Modelling: Randomforest

Random Forests
Random forests are an improvement on decision trees. When analyzing a data set with several predictor variables by use of decision trees, we use a splitting rule to define a region wherein a subset of the data will fall. For example, suppose we have a data set of 2000 responses from a survey whose aim is to predict the annual income based on number of years of experience and highest level education. Here, the annual income is the response variable and number of years of experience and highest education level are the predictor variables. We could make the first split based on the rule: "at most secondary school education". We would then have two branches, one branch would have as a terminal node the average annual salary of the total number of persons whose highest level of education is secondary school. This would be the predicted annual income for this group of persons.

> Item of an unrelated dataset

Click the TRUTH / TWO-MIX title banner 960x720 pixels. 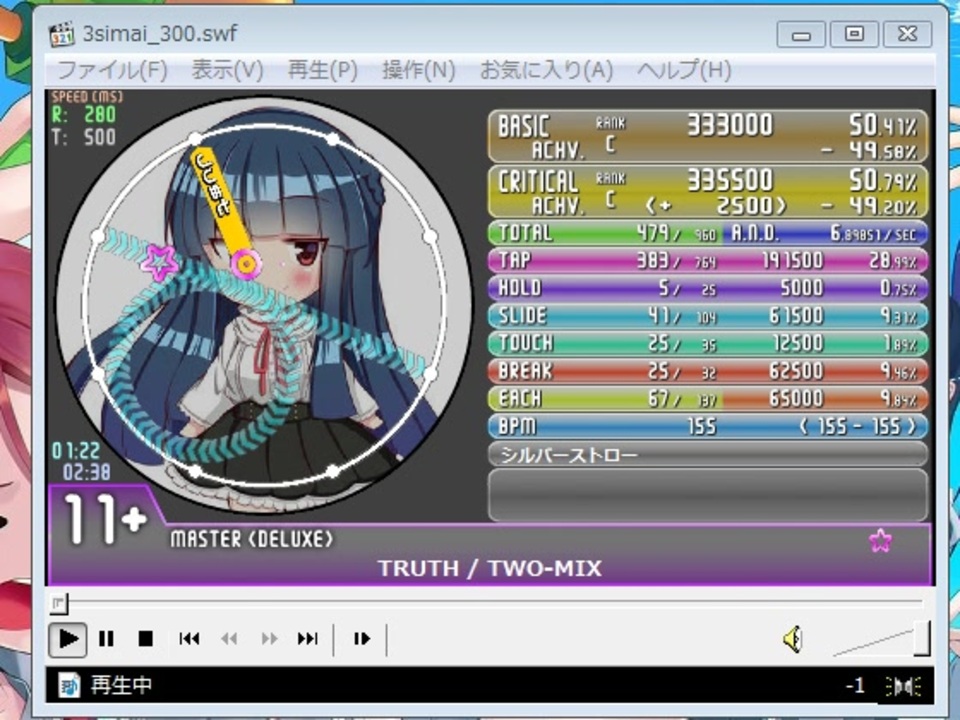click(x=490, y=568)
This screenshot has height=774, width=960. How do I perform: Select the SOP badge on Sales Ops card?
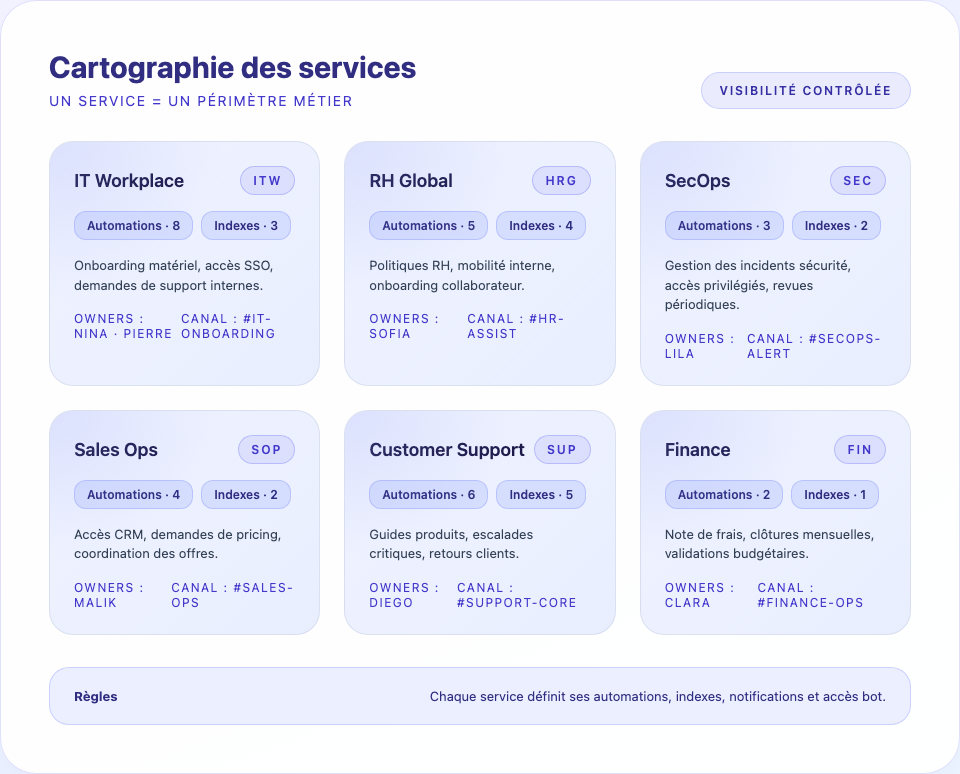click(x=266, y=449)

For those with education level higher than secondary school, we could split this branch based on the rule: "at least 8 years of experience". We would then have two terminal nodes: one having the average annual income for persons with post?secondary level education and less than 8 years of work experience and the other having the average annual income for persons with post?secondary level education and more than 8 years of experience. Thus, we would have the predicted annual incomes for these two groups of respondents. It is certainly clear that we could create more branches (for example, we could split the respondents with post?secondary education into "at most an undergraduate degree" and "some post?graduate education", etc). The main idea has been to give an idea of what decision trees are, based on an illustration.